今回は小学校で働く看護師さん、そして中学校で働く看護師さんに、別々にお話を伺う機会がありました。それぞれ地域が異なるのですが、お二人とも子どもの自立(セルフケア)について取り組んでいました。
子ども自身が自分のケアが実施できるように取り組む中で、なかなかやる気になってくれない時でも根気強く、様々な工夫をしながら、子どもが少しでもやる気になってくれるように配慮をしておられるのはスゴいな、と思いました。
中学生のAさん
中学生のAさんとその看護師さんとは小学校の時からの関わりとの事で、看護師さんはAさんの成長をずーっと見てきたそうです。Aさんのケアの手順については、ほぼ確立していて、看護師としては安心して見ていられるところまでになっているそうです。これはもちろん学校だけでできる事ではなくて、家庭としっかりと連携してこられたからこそ、Aさんのケアが自立できたと思います。
私からもう少し突っ込んで「Aさん自ら看護師に対して、今日の体調や、痰の性状など(自己排痰)についての発信はありますか?」と質問させていただきました。
「そういえばいつも看護師の方から声をかけているので、Aさんから先に教えてくれるという事はないですね…」との事でした。
看護師としては、状態を観察し情報を収集する事は当然重要な事なので、Aさんの状態を把握しようと、看護師の方から先にAさんに質問をする、という事は何も間違ってはいません。

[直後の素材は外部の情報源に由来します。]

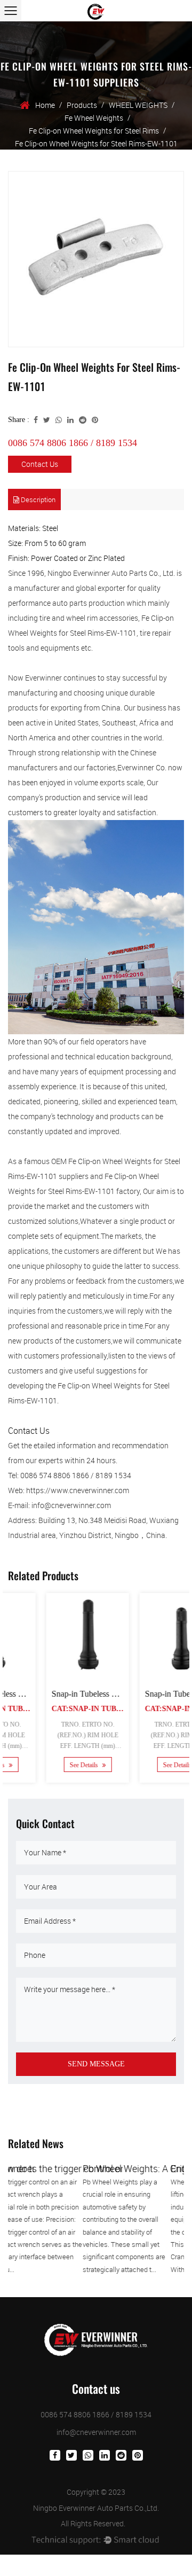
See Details (53, 1765)
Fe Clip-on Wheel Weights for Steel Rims (94, 131)
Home (45, 105)
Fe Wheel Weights (94, 118)
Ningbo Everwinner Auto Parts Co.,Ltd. (96, 2508)
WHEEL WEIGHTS (138, 105)
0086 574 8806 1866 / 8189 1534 (72, 443)
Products (82, 105)
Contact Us (39, 464)
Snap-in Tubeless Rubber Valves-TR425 (88, 1693)
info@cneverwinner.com (96, 2432)
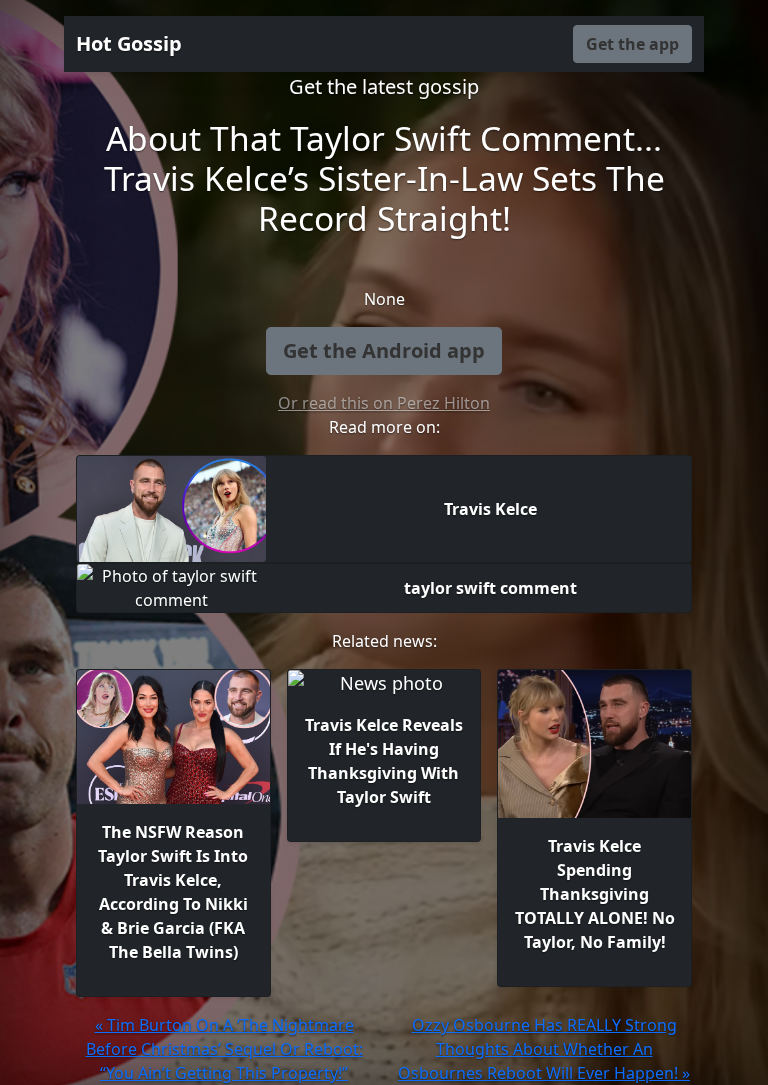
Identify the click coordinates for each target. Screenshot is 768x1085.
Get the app (632, 44)
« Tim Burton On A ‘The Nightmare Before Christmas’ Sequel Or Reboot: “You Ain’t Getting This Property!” (224, 1049)
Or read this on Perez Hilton (384, 403)
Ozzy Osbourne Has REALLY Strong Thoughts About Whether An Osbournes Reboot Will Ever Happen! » (544, 1049)
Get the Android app (384, 350)
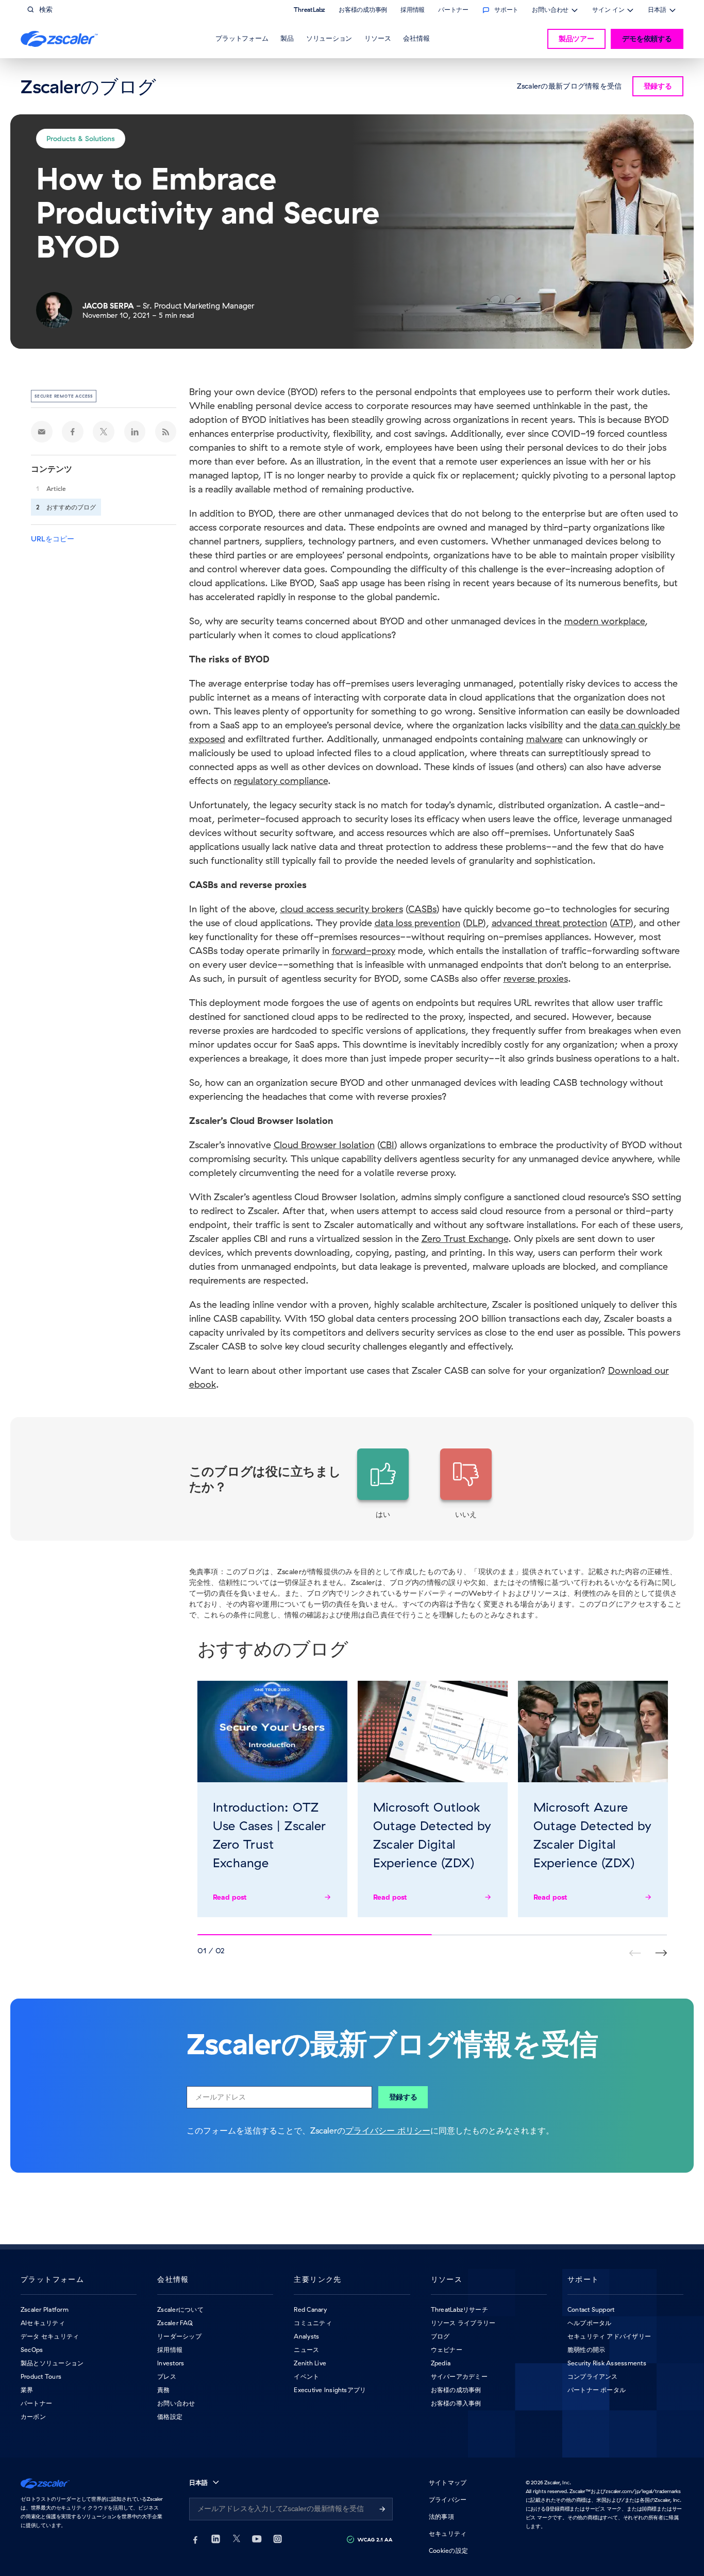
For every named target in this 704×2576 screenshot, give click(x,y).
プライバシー (447, 2499)
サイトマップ (447, 2482)
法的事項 (441, 2516)
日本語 (657, 11)
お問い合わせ (550, 11)
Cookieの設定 (448, 2550)
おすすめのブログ (71, 507)
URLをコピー (52, 538)
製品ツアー (576, 38)
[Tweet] (103, 431)
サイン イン (608, 11)
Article (56, 488)
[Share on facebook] (72, 431)
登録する (403, 2097)
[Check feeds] (166, 431)
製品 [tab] (287, 38)
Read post (230, 1897)
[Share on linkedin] (135, 431)
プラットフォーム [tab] (241, 38)
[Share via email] (42, 431)
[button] (383, 1484)
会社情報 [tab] (416, 38)
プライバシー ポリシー (387, 2130)
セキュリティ (447, 2533)
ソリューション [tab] (329, 38)
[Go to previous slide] (661, 1953)
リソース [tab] (377, 38)
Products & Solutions (80, 138)
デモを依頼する (647, 38)
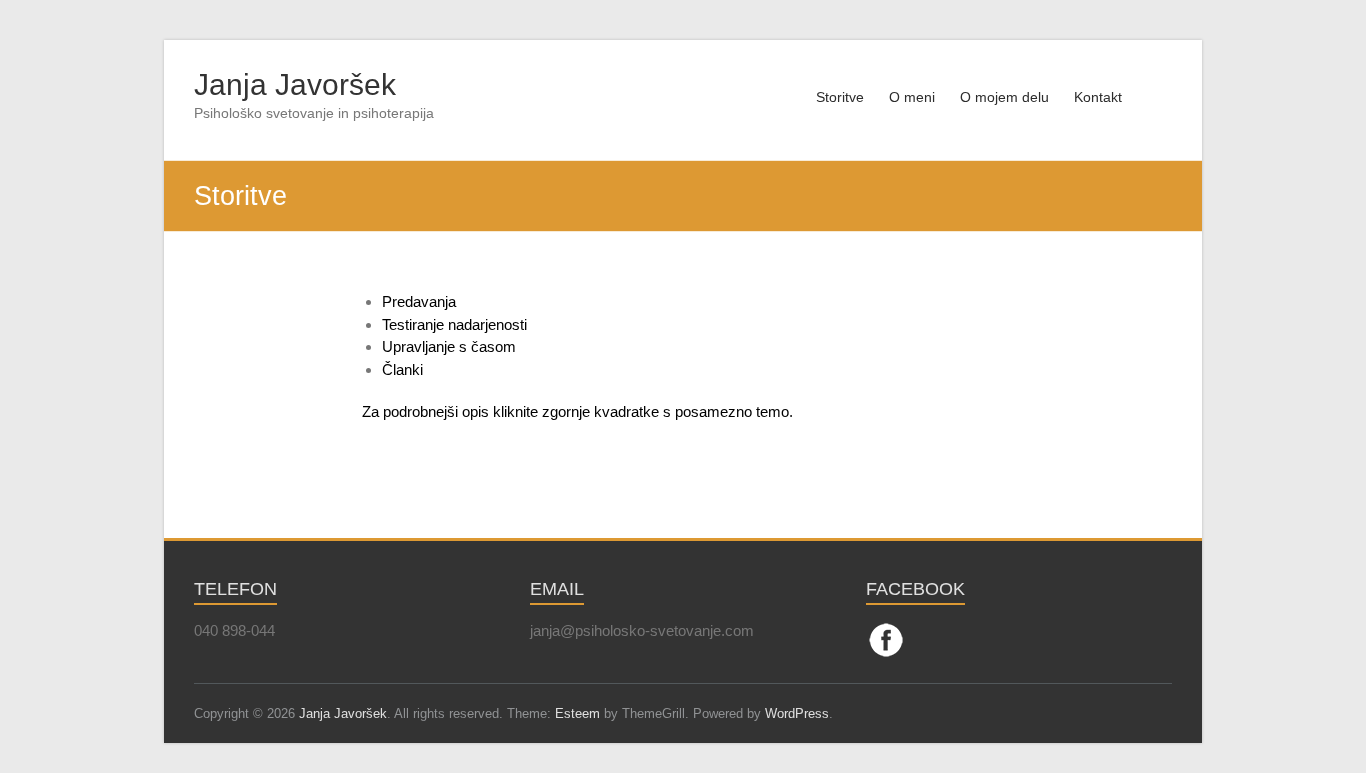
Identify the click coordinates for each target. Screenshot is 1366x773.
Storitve (840, 97)
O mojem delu (1004, 97)
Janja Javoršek (295, 84)
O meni (912, 97)
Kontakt (1098, 97)
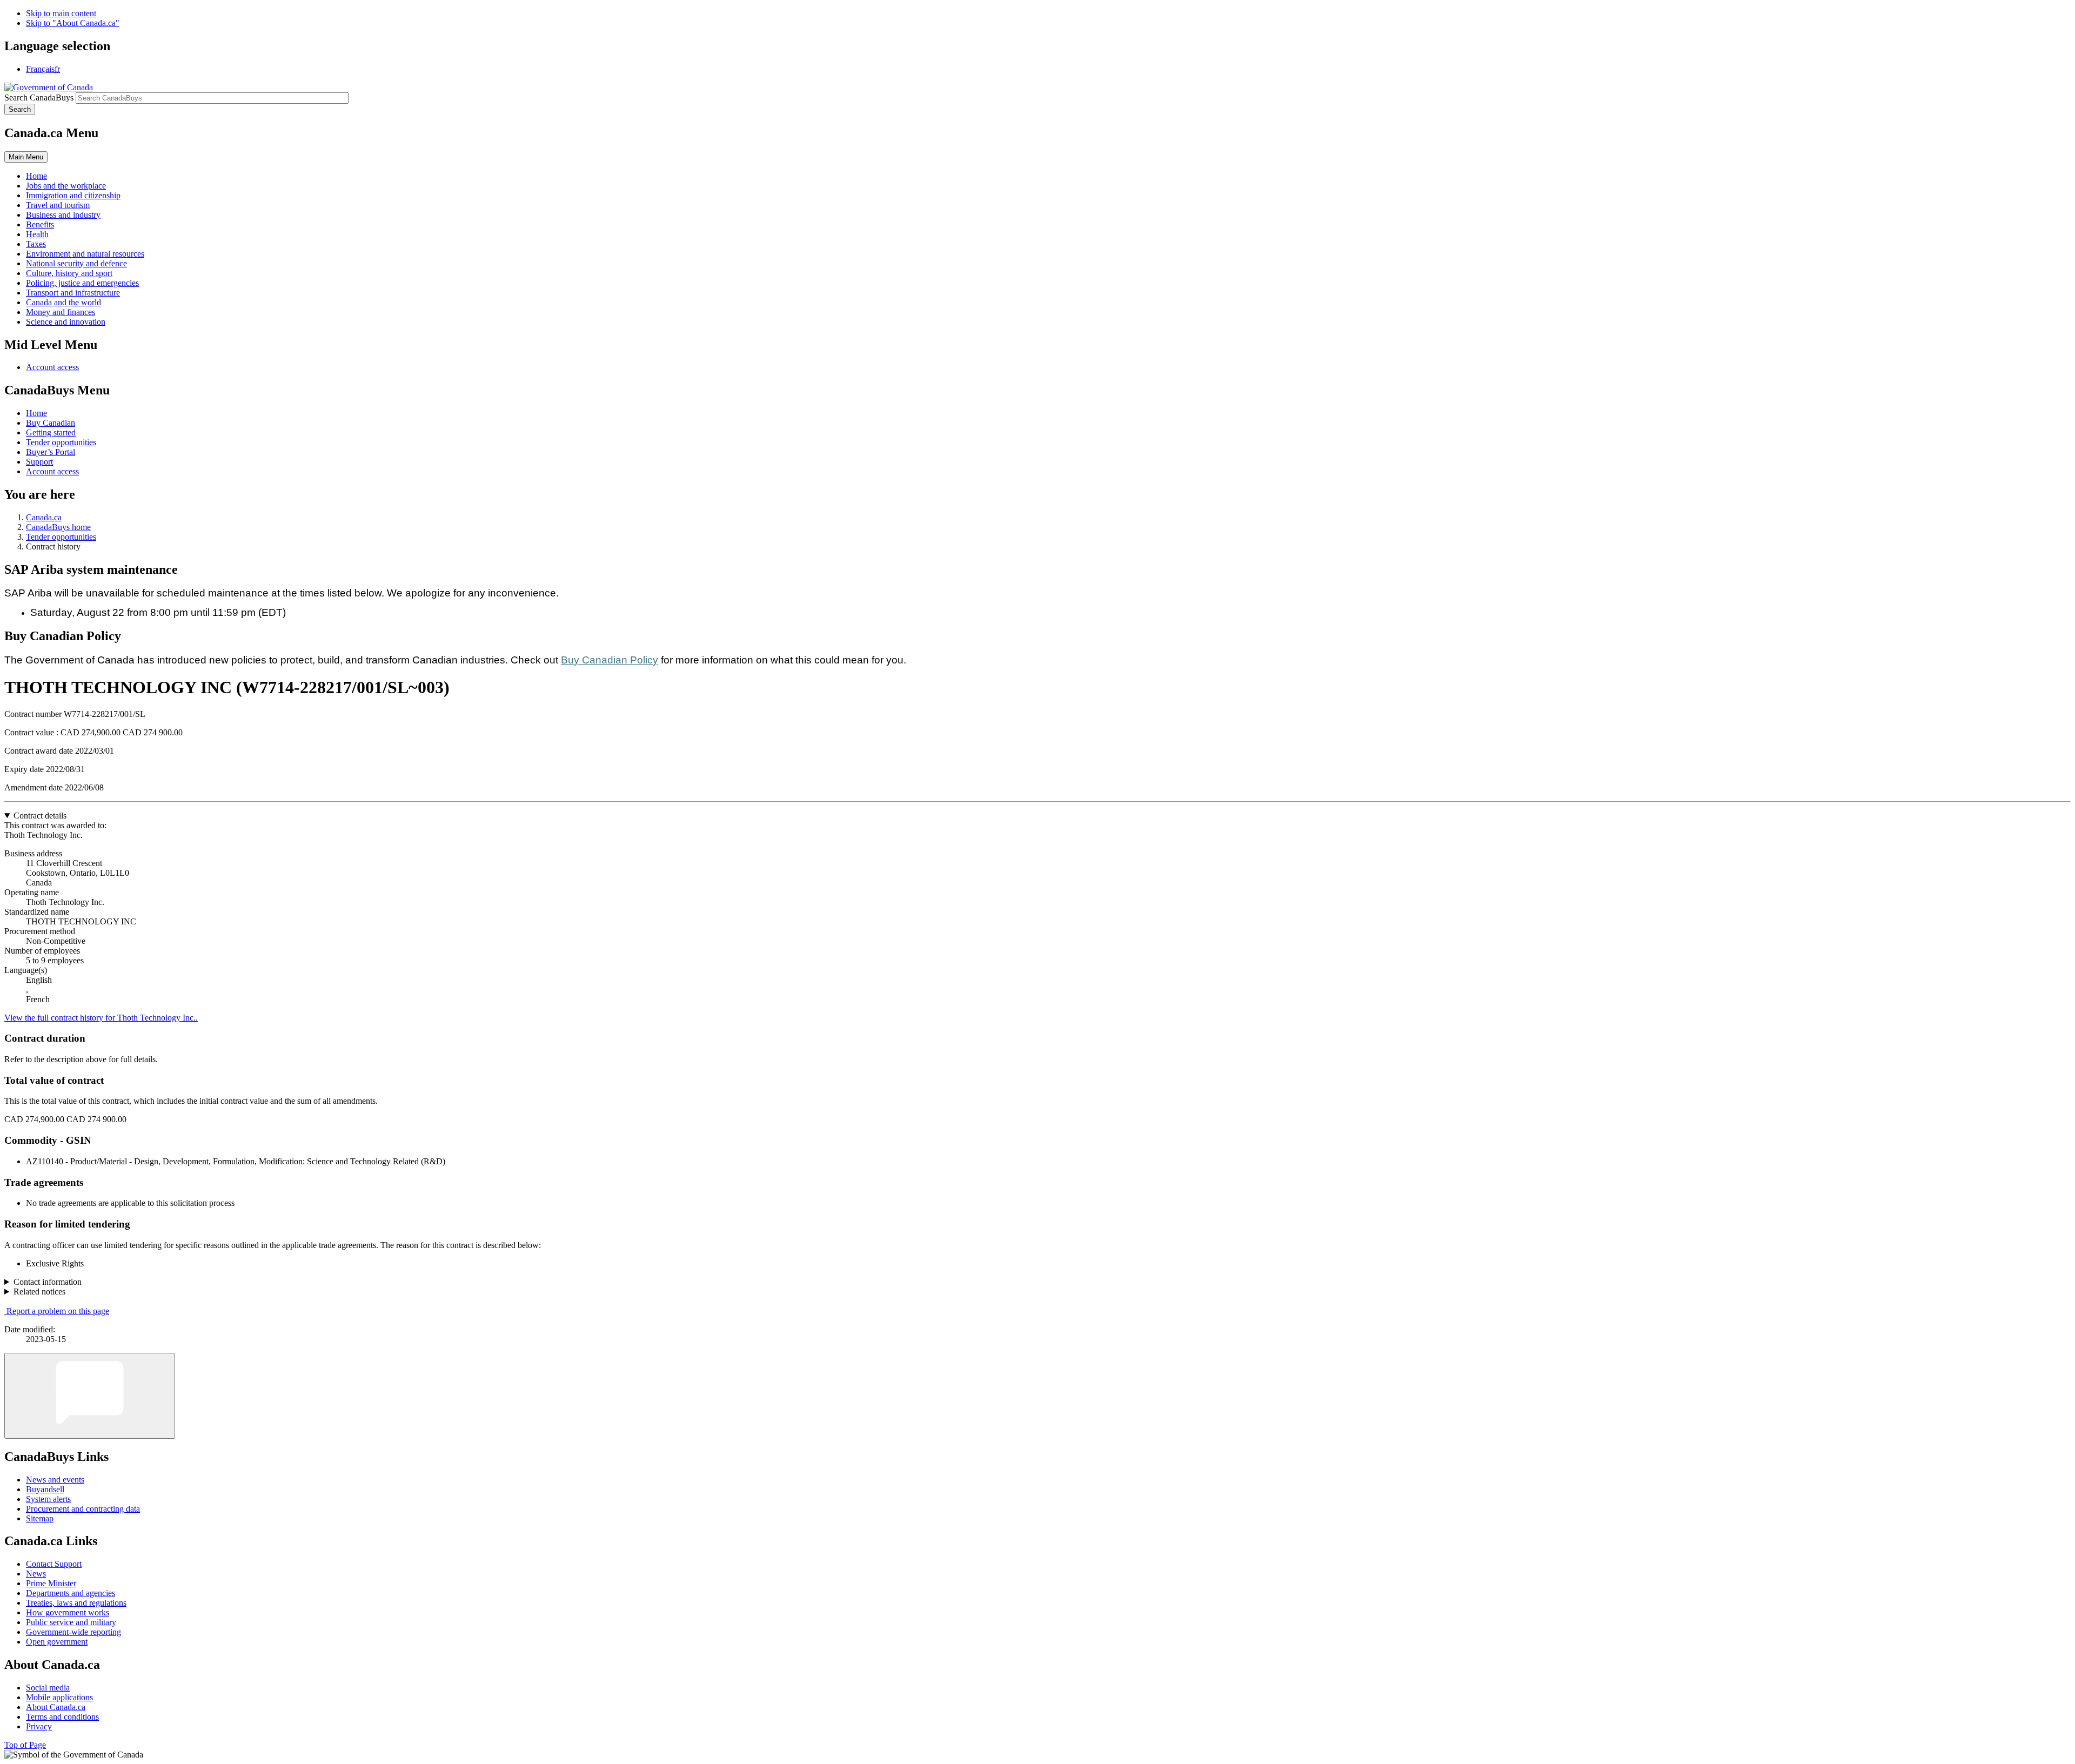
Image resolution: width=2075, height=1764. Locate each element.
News (36, 1573)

ただ、Aさん自身の自立という事をイメージした時に、Aさん自身が自分のコンディションに関心を持って、大事な事は周囲の人に自分から発信できる、という力もついている、というところまでAさんが成長すると理想的だな~と感じました。
もちろん、Aさんは既に自分の体調についてはちゃんと捉えている可能性もありますが、学校では看護師から先に質問する事が当たり前になってしまっているとしたら、自分で発信する事の必要性が感じられなくなってしまう可能性もあるかな、と思いました。
看護師としては、速やかに情報収集がしたくなるところではありますが、可能であれば担任の先生とも相談し、今後の進路選択も視野に入れた子どものセルフケアの確立という観点では、看護師から先に質問するのをグッと待ってみて、Aさん自身に考える時間を作ってあげる事も方法のひとつかな、と思いました。
小学生のBさん
小学生のBさんについては、学校での看護師さんの関わりが始まってまだ1年未満という事でした。既に家庭でも自己導尿の練習を開始しておられるとの事で、今は学校のトイレでの練習を開始するタイミングを担任と保護者さんとで相談中という状況でした。
そして、学校ではBさんの気持ちについても、担任と看護師や養護教諭の先生とで丁寧に配慮して関わっておられました。どこのトイレを使うか?や、どんな声かけでトイレに誘導するか、と言った事についても慎重に話し合いながら進めてきたそうです。
お話を聞かせてくださった看護師さんは、子ども自身に自分の体調について関心を持ってもらいたいという思いで、尿量についても、いつもより多いかな、少ないかな、というような話をBさん自身とするように意識しているそうです。最近では、Bさんの方から、尿量が少ない時には「水筒のお茶を飲まなきゃいけないね」と自分から発言してくれるようになったと聞かせてくださいました。
これは確実にBさん自身が成長をしている、という事だと思います。家庭での関わりとは異なる、学校教育の中で教員と看護師が連携して子どもの自立に向けた取り組みの成果です。本当にスゴい事だな〜だと感じました💕
まとめ
学校で働く看護師は、特別支援学校でも小中学校でも、どの看護師さんも子ども達に声をかけながら丁寧に子ども達との関係性を構築して学校での看護を実践しています。
子どもが、自分で自分のケアができるようになる取り組みの中でも、看護師は担任の先生と連携しながら、子どもの性格やペースにも配慮しつつ、その子なりのセルフケアの確立を目指して関わっています。
子ども自身が自分の今日のコンディションを支援者に発信できる力が付くだけでも、立派なセルフケアの確立に向かっているなあ、と思いながら、医療的ケア児に丁寧に関わっておられるお二人の看護師さんのお話を聞かせていただきました。